1958 – Susannah “Susie” Bright, also known as Susie Sexpert (born March 25, 1958), is an American feminist, author, journalist, critic, editor, publisher, producer, and performer, often on the subject of sexual politics and sexuality. She is one of the first writers/activists referred to as a sex-positive feminist. Her papers are part of the Human Sexuality Collection at Cornell University Library along with the archives of On Our Backs.  She has lived with her partner Jon Bailiff since 1993, and previously lived with her partner Honey Lee Cottrell in the 1980s. She has written extensively about her sexuality and family relationships in her memoirs, creative nonfiction, and blog, Susie Bright’s Journal, including topics of bisexuality, non-monogamy, lesbian life, homeschooling, and extended families and lovers.

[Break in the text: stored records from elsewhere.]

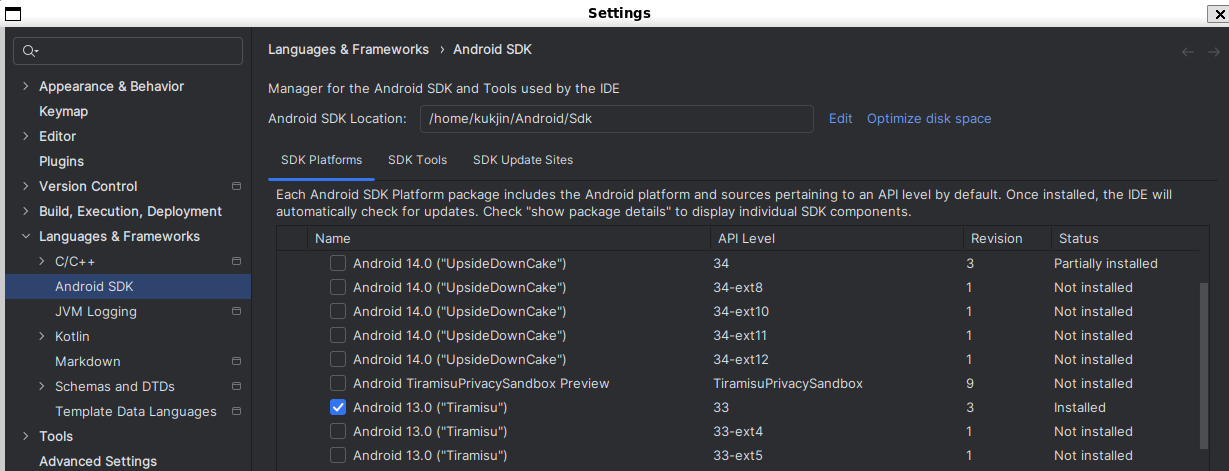
Task: Expand the Kotlin settings node
Action: [41, 336]
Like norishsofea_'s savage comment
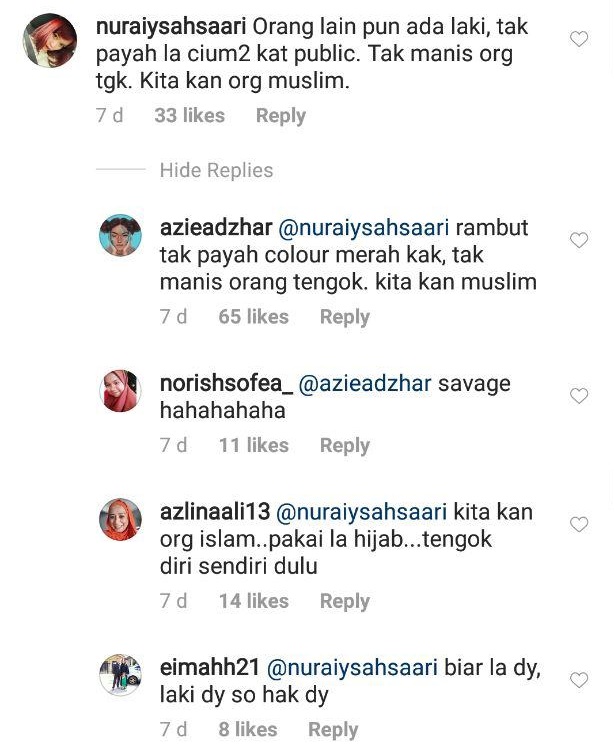The height and width of the screenshot is (748, 614). (579, 396)
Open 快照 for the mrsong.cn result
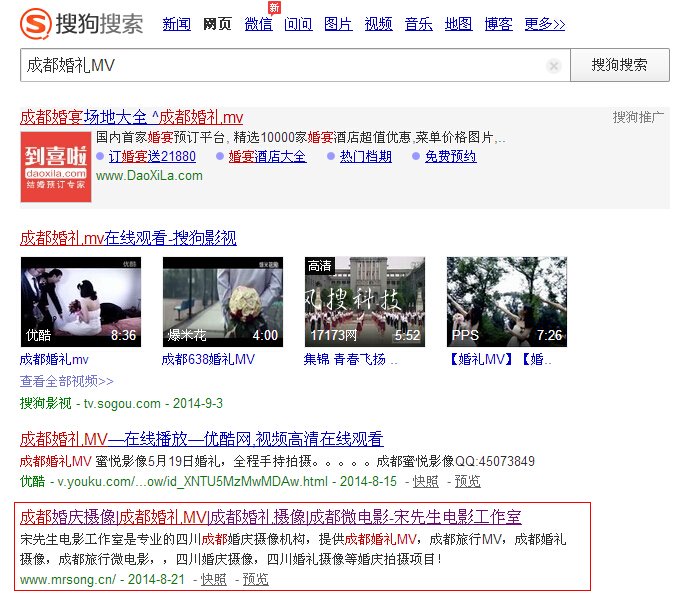Viewport: 695px width, 597px height. pos(213,579)
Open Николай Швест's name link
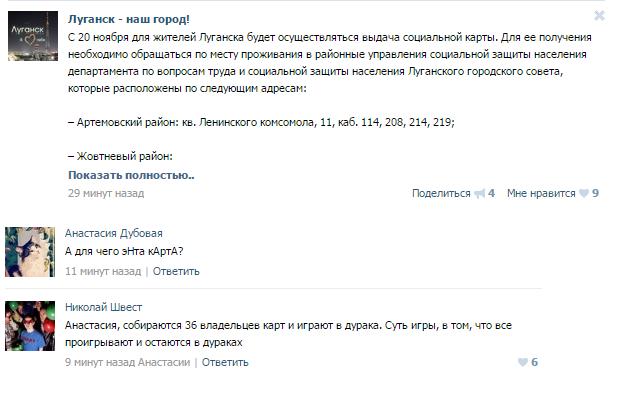This screenshot has height=396, width=625. click(x=103, y=307)
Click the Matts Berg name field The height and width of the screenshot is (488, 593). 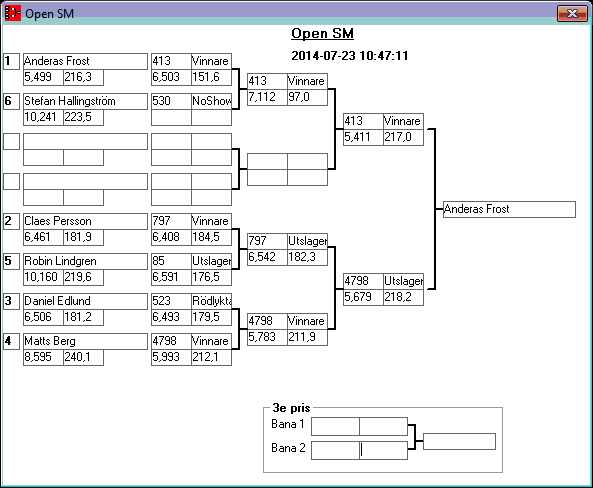click(85, 341)

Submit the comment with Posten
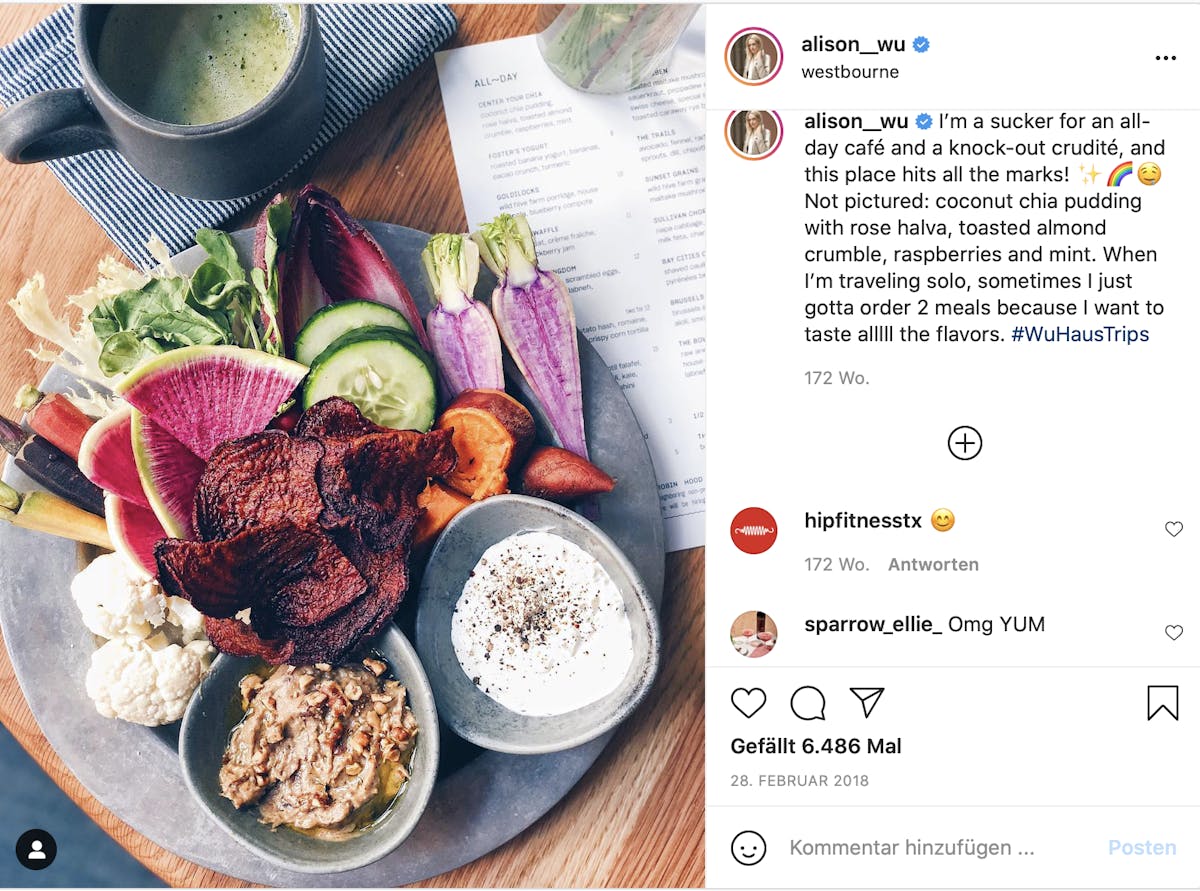(1142, 848)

1963 – Danton R. Remoto (born March 25, 1963) is a Filipino writer, essayist, reporter, editor, columnist, and professor. Remoto was a first prize recipient at the ASEAN Letter-Writing Contest for Young People. The award made Remoto a scholar at the Ateneo de Manila University in the Philippines. As a professor, Remoto teaches English and Journalism at the Ateneo de Manila University. Remoto is the chair emeritus of Ang Ladlad, a lesbian, gay, bisexual, and transgender (LGBT) political party in the Philippines.

1971 – WNBA star Sheryl Swoopes is born. Sheryl Denise Swoopes (born March 25, 1971) is a retired American professional basketball player. She was the first player to be signed in the WNBA, is a three-time WNBA MVP, and was named one of the league’s Top 15 Players of All Time at the 2011 WNBA All-Star Game. Swoopes has won three Olympic gold medals. She was elected to the Naismith Memorial Basketball Hall of Fame in 2016. In 2017, she was inducted into the Women’s Basketball Hall of Fame. In October 2005 announced she was gay, becoming one of the highest-profile athletes in a team sport to do so publicly. Swoopes said, “it doesn’t change who I am. I can’t help who I fall in love with. No one can. … Discovering I’m gay just sort of happened much later in life. Being intimate with [Alisa] or any other woman never entered my mind. At the same time, I’m a firm believer that when you fall in love with somebody, you can’t control that.” She and her partner, former basketball player and Houston Comets assistant coach Alisa Scott, together raised Swoopes’ son. The couple broke up in 2011. Swoopes later that year got engaged to Chris Unclesho, a longtime male friend, to whom she is now married.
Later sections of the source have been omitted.